Le analisi genomiche e trascrittomiche dei ricercatori hanno dimostrato che il resto di quei tumori presentava un numero significativamente maggiore di mutazioni in un gene chiamato PTEN, che normalmente codifica per un enzima che funge da soppressore del tumore.

Inoltre, il Prof. Rabadan ei suoi colleghi hanno scoperto che il maggior numero di PTEN le mutazioni hanno aumentato il numero di macrofagi. Si tratta di cellule immunitarie che normalmente "mangiano" batteri, virus e altri microrganismi.

I macrofagi eliminano anche le cellule morte e i rifiuti cellulari, oltre a stimolare l'attività di altre cellule immunitarie.

Nel glioblastoma, i macrofagi hanno innescato fattori di crescita, che hanno alimentato la crescita e la diffusione delle cellule tumorali.
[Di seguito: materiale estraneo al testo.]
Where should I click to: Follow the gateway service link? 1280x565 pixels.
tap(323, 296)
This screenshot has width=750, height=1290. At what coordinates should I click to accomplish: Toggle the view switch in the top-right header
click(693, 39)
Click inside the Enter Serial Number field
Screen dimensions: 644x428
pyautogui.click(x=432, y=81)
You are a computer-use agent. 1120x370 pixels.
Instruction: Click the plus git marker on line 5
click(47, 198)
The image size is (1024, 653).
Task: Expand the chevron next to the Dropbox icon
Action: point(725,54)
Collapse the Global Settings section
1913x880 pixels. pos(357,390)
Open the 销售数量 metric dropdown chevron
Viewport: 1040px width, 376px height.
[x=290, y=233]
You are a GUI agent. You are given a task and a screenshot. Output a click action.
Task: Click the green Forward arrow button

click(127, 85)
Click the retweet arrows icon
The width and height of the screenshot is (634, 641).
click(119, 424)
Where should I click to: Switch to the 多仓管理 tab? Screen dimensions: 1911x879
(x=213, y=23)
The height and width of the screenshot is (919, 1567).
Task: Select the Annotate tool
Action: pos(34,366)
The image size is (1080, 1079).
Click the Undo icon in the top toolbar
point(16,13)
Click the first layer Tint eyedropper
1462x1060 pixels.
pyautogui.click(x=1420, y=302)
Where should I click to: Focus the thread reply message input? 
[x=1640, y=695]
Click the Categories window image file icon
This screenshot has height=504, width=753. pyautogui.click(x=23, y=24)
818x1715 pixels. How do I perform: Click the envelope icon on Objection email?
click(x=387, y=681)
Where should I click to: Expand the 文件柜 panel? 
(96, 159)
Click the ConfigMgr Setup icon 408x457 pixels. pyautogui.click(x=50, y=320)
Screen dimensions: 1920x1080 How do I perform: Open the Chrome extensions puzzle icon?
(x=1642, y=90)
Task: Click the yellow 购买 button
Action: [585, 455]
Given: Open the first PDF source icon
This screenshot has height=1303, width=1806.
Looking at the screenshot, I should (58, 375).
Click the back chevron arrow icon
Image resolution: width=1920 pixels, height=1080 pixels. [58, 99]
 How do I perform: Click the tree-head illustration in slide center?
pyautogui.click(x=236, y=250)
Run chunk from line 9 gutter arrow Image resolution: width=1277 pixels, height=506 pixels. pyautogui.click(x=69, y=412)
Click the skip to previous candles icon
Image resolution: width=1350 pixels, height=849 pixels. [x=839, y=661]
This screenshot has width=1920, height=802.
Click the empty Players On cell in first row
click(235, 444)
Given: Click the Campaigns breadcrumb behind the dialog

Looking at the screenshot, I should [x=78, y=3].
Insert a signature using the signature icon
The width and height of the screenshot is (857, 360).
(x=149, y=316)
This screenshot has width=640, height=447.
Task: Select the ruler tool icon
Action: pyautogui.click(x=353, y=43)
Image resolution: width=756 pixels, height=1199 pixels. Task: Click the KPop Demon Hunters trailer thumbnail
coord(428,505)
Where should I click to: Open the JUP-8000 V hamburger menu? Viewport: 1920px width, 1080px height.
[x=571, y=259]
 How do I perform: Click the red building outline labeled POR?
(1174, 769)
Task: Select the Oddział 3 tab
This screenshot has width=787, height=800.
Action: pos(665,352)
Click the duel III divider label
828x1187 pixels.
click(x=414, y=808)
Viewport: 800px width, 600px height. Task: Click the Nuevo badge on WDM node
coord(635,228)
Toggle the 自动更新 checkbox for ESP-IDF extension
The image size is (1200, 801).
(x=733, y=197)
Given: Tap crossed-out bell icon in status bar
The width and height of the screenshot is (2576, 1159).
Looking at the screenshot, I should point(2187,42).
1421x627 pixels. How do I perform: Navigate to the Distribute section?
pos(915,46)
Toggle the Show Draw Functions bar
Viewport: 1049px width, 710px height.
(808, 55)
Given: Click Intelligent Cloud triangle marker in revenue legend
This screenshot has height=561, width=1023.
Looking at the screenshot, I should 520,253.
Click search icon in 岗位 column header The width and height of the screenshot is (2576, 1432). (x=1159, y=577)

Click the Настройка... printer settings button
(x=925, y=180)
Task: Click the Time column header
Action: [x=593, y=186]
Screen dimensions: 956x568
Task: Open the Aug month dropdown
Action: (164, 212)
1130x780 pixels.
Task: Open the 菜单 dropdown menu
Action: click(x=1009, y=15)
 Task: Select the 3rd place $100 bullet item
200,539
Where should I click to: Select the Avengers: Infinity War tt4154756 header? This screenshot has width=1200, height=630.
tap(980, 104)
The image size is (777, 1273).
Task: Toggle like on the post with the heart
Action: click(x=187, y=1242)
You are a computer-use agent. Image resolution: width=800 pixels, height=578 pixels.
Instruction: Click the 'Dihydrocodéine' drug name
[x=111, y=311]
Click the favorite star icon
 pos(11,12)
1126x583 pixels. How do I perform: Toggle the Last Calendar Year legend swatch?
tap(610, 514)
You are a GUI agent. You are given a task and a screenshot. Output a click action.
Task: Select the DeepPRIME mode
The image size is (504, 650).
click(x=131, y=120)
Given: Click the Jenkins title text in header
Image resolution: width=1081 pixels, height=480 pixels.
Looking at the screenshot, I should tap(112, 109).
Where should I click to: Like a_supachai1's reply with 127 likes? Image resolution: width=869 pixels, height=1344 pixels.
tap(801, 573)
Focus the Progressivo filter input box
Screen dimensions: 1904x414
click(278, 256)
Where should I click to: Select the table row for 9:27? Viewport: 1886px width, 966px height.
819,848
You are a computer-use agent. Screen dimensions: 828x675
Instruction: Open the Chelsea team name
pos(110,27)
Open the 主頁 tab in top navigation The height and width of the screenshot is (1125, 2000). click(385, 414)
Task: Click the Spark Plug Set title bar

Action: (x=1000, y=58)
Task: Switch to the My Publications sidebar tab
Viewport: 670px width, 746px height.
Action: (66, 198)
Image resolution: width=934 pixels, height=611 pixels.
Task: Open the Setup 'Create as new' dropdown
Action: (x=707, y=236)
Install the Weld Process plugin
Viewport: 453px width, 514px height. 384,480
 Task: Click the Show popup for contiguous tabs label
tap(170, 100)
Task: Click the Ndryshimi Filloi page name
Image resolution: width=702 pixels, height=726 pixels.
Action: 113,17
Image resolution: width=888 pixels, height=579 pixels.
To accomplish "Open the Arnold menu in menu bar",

Inoltre, l'analisi ha rivelato che le cellule tumorali nei tumori del glioblastoma erano molto strettamente raggruppate, il che potrebbe rendere più difficile per le cellule immunitarie penetrare e distruggere il tumore.

D'altra parte, i tumori che hanno risposto al trattamento avevano più alterazioni genetiche nella via di segnalazione MAPK, che è la chiave per la regolazione della funzione cellulare.

Il coautore dello studio, il dottor Fabio M. Iwamoto, neuro-oncologo e assistente professore di neurologia presso il Columbia University Vagelos College of Physicians and Surgeons, commenta i risultati, dicendo:

"Queste mutazioni si sono verificate prima che i pazienti fossero trattati con inibitori del PD-1, quindi i test per le mutazioni possono offrire un modo affidabile per prevedere quali pazienti potrebbero rispondere all'immunoterapia".

Gli autori dello studio suggeriscono anche che i tumori del glioblastoma che hanno mutazioni MAPK possono rispondere meglio a un trattamento combinato di inibitori del PD-1 e farmaci mirati al MAPK. Tuttavia, un tale approccio terapeutico necessita ancora di ulteriori test.

Il Prof. Rabadan afferma: "Siamo ancora all'inizio della comprensione dell'immunoterapia contro il cancro, in particolare nel glioblastoma".

“Ma il nostro studio mostra che potremmo essere in grado di prevedere quali pazienti con glioblastoma potrebbero trarre beneficio da questa terapia. Abbiamo anche identificato nuovi bersagli per il trattamento che potrebbero migliorare l'immunoterapia per tutti i pazienti con glioblastoma ".